Records for the exercise —
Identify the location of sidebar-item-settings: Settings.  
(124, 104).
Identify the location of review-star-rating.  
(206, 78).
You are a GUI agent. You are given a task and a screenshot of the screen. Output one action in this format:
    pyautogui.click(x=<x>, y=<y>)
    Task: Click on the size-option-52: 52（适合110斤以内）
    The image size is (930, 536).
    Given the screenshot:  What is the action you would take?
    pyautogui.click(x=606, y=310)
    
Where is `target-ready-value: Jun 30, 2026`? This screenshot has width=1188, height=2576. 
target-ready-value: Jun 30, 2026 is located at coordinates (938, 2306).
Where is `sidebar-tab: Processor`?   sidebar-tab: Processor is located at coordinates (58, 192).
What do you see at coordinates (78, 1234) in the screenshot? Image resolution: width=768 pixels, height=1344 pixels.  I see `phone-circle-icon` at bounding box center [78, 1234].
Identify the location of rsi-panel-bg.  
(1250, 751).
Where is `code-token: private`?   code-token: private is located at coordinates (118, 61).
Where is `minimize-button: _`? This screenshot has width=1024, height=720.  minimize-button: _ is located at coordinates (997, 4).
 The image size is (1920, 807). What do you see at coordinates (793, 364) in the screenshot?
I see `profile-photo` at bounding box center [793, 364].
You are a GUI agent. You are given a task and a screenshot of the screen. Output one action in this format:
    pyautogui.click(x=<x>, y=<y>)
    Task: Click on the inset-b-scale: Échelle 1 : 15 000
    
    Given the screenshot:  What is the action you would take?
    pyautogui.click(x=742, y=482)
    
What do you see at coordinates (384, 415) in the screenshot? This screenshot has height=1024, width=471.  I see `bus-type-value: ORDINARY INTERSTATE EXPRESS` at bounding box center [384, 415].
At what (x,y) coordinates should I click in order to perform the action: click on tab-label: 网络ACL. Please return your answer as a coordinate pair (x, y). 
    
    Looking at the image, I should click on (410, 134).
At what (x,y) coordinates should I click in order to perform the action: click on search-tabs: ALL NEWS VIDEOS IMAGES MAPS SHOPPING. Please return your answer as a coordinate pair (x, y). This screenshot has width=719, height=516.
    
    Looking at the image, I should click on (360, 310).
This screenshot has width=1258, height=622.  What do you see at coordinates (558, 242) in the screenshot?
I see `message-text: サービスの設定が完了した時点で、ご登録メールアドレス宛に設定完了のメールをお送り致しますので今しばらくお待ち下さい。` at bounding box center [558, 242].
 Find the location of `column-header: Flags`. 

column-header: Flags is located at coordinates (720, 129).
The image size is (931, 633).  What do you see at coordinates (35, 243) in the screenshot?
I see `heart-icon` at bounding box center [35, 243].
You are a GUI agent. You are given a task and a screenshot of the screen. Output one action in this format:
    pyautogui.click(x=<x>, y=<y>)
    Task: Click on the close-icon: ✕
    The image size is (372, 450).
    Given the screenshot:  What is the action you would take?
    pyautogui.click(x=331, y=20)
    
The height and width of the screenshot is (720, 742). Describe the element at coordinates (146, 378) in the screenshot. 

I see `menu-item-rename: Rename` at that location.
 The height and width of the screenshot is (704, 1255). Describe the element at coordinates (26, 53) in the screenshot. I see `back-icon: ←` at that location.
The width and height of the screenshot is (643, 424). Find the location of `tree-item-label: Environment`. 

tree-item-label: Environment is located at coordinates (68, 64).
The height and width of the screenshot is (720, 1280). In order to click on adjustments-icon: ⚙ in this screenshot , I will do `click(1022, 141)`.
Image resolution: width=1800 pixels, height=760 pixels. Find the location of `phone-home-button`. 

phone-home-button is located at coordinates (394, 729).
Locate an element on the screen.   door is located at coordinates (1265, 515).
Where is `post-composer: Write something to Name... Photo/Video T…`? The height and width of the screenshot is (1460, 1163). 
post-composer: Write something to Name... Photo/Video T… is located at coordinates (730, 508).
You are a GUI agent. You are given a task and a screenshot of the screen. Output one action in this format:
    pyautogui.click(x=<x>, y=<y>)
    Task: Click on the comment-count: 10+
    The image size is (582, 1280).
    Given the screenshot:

The problem — Lay out every line of the listing above as a Markdown table with a "Row" column for the row number and a "Line" column for the line itself, leaving out blank lines.

Problem solution —
| Row | Line |
|---|---|
| 1 | Identify the location of sidebar-item-settings: Settings.   |
| 2 | (124, 104). |
| 3 | Identify the location of review-star-rating.   |
| 4 | (206, 78). |
| 5 | You are a GUI agent. You are given a task and a screenshot of the screen. Output one action in this format: |
| 6 |     pyautogui.click(x=<x>, y=<y>) |
| 7 |     Task: Click on the size-option-52: 52（适合110斤以内） |
| 8 |     The image size is (930, 536). |
| 9 |     Given the screenshot:  What is the action you would take? |
| 10 |     pyautogui.click(x=606, y=310) |
| 11 | Where is `target-ready-value: Jun 30, 2026`? This screenshot has width=1188, height=2576.  |
| 12 | target-ready-value: Jun 30, 2026 is located at coordinates (938, 2306). |
| 13 | Where is `sidebar-tab: Processor`?   sidebar-tab: Processor is located at coordinates (58, 192). |
| 14 | What do you see at coordinates (78, 1234) in the screenshot? Image resolution: width=768 pixels, height=1344 pixels.  I see `phone-circle-icon` at bounding box center [78, 1234]. |
| 15 | Identify the location of rsi-panel-bg.   |
| 16 | (1250, 751). |
| 17 | Where is `code-token: private`?   code-token: private is located at coordinates (118, 61). |
| 18 | Where is `minimize-button: _`? This screenshot has width=1024, height=720.  minimize-button: _ is located at coordinates (997, 4). |
| 19 |  The image size is (1920, 807). What do you see at coordinates (793, 364) in the screenshot? |
| 20 | I see `profile-photo` at bounding box center [793, 364]. |
| 21 | You are a GUI agent. You are given a task and a screenshot of the screen. Output one action in this format: |
| 22 |     pyautogui.click(x=<x>, y=<y>) |
| 23 |     Task: Click on the inset-b-scale: Échelle 1 : 15 000 |
| 24 |     Given the screenshot:  What is the action you would take? |
| 25 |     pyautogui.click(x=742, y=482) |
| 26 | What do you see at coordinates (384, 415) in the screenshot? This screenshot has height=1024, width=471.  I see `bus-type-value: ORDINARY INTERSTATE EXPRESS` at bounding box center [384, 415]. |
| 27 | At what (x,y) coordinates should I click in order to perform the action: click on tab-label: 网络ACL. Please return your answer as a coordinate pair (x, y).  |
| 28 |     Looking at the image, I should click on (410, 134). |
| 29 | At what (x,y) coordinates should I click in order to perform the action: click on search-tabs: ALL NEWS VIDEOS IMAGES MAPS SHOPPING. Please return your answer as a coordinate pair (x, y). This screenshot has width=719, height=516. |
| 30 |     Looking at the image, I should click on (360, 310). |
| 31 | This screenshot has width=1258, height=622.  What do you see at coordinates (558, 242) in the screenshot? |
| 32 | I see `message-text: サービスの設定が完了した時点で、ご登録メールアドレス宛に設定完了のメールをお送り致しますので今しばらくお待ち下さい。` at bounding box center [558, 242]. |
| 33 |  Find the location of `column-header: Flags`.  |
| 34 | column-header: Flags is located at coordinates (720, 129). |
| 35 | The image size is (931, 633).  What do you see at coordinates (35, 243) in the screenshot? |
| 36 | I see `heart-icon` at bounding box center [35, 243]. |
| 37 | You are a GUI agent. You are given a task and a screenshot of the screen. Output one action in this format: |
| 38 |     pyautogui.click(x=<x>, y=<y>) |
| 39 |     Task: Click on the close-icon: ✕ |
| 40 |     The image size is (372, 450). |
| 41 |     Given the screenshot:  What is the action you would take? |
| 42 |     pyautogui.click(x=331, y=20) |
| 43 | The height and width of the screenshot is (720, 742). Describe the element at coordinates (146, 378) in the screenshot.  |
| 44 | I see `menu-item-rename: Rename` at that location. |
| 45 |  The height and width of the screenshot is (704, 1255). Describe the element at coordinates (26, 53) in the screenshot. I see `back-icon: ←` at that location. |
| 46 | The width and height of the screenshot is (643, 424). Find the location of `tree-item-label: Environment`.  |
| 47 | tree-item-label: Environment is located at coordinates (68, 64). |
| 48 | The height and width of the screenshot is (720, 1280). In order to click on adjustments-icon: ⚙ in this screenshot , I will do `click(1022, 141)`. |
| 49 | Image resolution: width=1800 pixels, height=760 pixels. Find the location of `phone-home-button`.  |
| 50 | phone-home-button is located at coordinates (394, 729). |
| 51 | Locate an element on the screen.   door is located at coordinates (1265, 515). |
| 52 | Where is `post-composer: Write something to Name... Photo/Video T…`? The height and width of the screenshot is (1460, 1163).  |
| 53 | post-composer: Write something to Name... Photo/Video T… is located at coordinates (730, 508). |
| 54 | You are a GUI agent. You are given a task and a screenshot of the screen. Output one action in this format: |
| 55 |     pyautogui.click(x=<x>, y=<y>) |
| 56 |     Task: Click on the comment-count: 10+ |
| 57 |     The image size is (582, 1280). |
| 58 |     Given the screenshot: |